> [Yang Diminta]:
- 1) Sebutkan semua nama lembang yang perkampungannya dilalui terowongan, sesuai artikel tentang PLTA Malea.
- 2) Ganti "terowongan" dengan "jalur bawah tanah" saat menyalin ulang artikel tentang PLTA Malea, mulai dari kalimat yang memuat "Pembangunan terowongan ini" dan berhenti setelah "pengelolaan lingkungan hidup.".
- 3) Pada tahun berapa izin lingkungan yang dipegang PT. Malea Energi terbit menurut artikel tentang PLTA Malea?
==== Kutipan Dokumen
TORAJA, ENEWSINDONESIA.COM – Proyek Pembangunan PLTA (Pembangkit Listrik Tenaga Air) Malea berada di Kabupaten Tana Toraja, tepatnya di Kecamatan Makale Selatan dan Rano Utara. PLTA Malae dibangun oleh PT. Malea Energy, salah satu unit bisnis Kalla Grup. Awalnya kapasitas energi pada PLTA Malea direncakan sebesar 2×45 MW. Namun, belakangan rencana tersebut berubah menjadi 2×90 MW (180MW) dan sekarang menjadi 2×45 MW dan 3×75 MW. Inkonsistensi pada perencanaan ini menunjukan bahwa sejak awal pembangunan ini tidak direncanakan secara matang dan baik.
Dalam proses pembangunannya, PT. Malea energi berpegang pada izin lingkungan yang terbit di tahun 2009. Dalam dokumen lingkungan hidup (AMDAL) yang menjadi dasar penerbitan izin lingkungan tersebut, pembangunan PLTA Malea Energi seharusnya dilakukan dengan cara saluran terbuka (open channel ). Namun, faktanya PT. Malea Energi justru membuat terowongan sepanjangan kurang lebih 11 Km yang berada di bawah perkampungan masyarakat Lembang Patekke, Buntu Sisong, Puru, dan Randan Batu.
Pembangunan terowongan ini tidak pernah dibahas dan dikaji dalam dokumen lingkungan hidup proyek. Dengan demikian, PT. Malea tidak taat pada dokumen yang dibuatnya sendiri, melanggar izin lingkungan dan tidak hormat pada peraturan perundangan terkait perlindungan dan pengelolaan lingkungan hidup.
========
==== Data yang Diberikan
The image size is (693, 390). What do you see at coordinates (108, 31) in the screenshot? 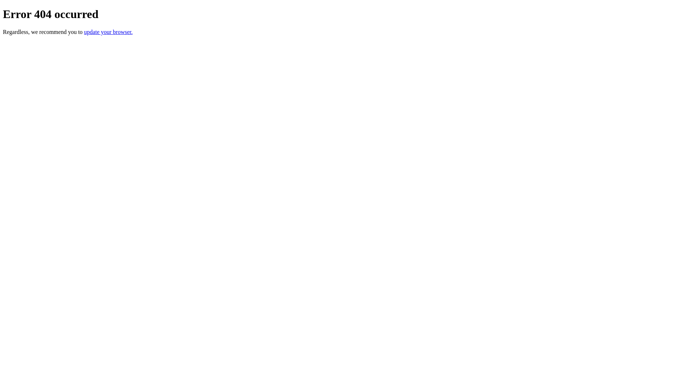
I see `'update your browser.'` at bounding box center [108, 31].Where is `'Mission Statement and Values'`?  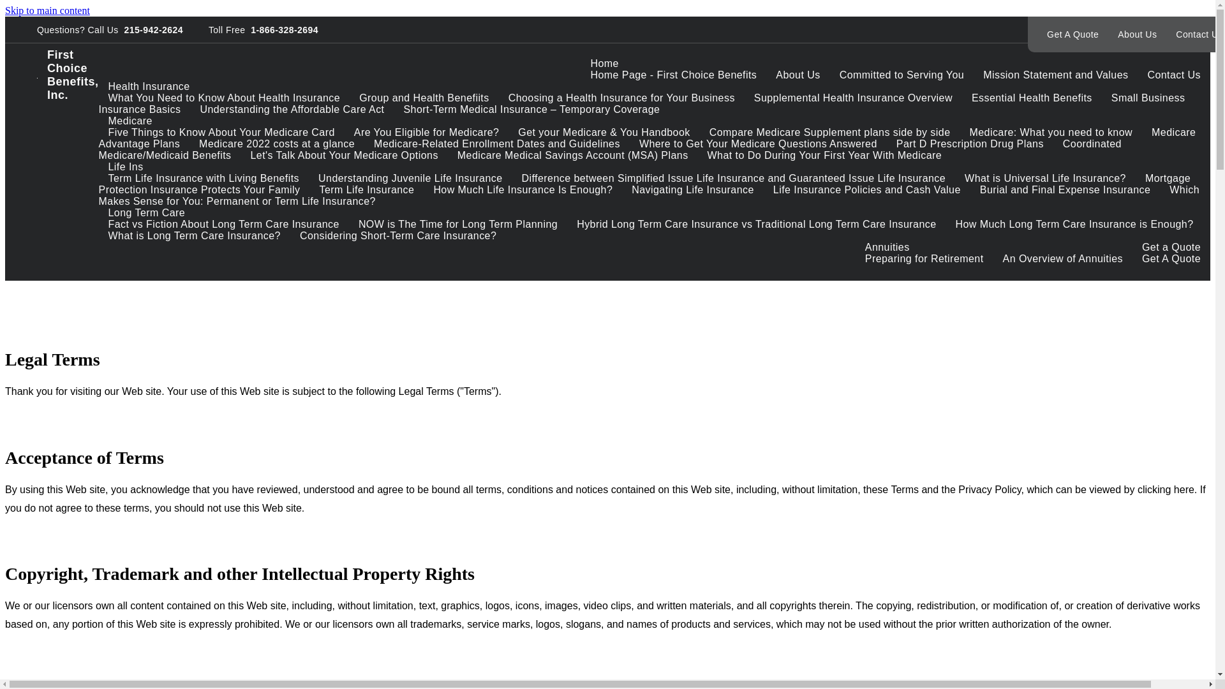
========
> [Jawaban]:
- 1) Patekke, Buntu Sisong, Puru, Randan Batu

- 2)
Pembangunan jalur bawah tanah ini tidak pernah dibahas dan dikaji dalam dokumen lingkungan hidup proyek. Dengan demikian, PT. Malea tidak taat pada dokumen yang dibuatnya sendiri, melanggar izin lingkungan dan tidak hormat pada peraturan perundangan terkait perlindungan dan pengelolaan lingkungan hidup.

- 3) Tahun 2009.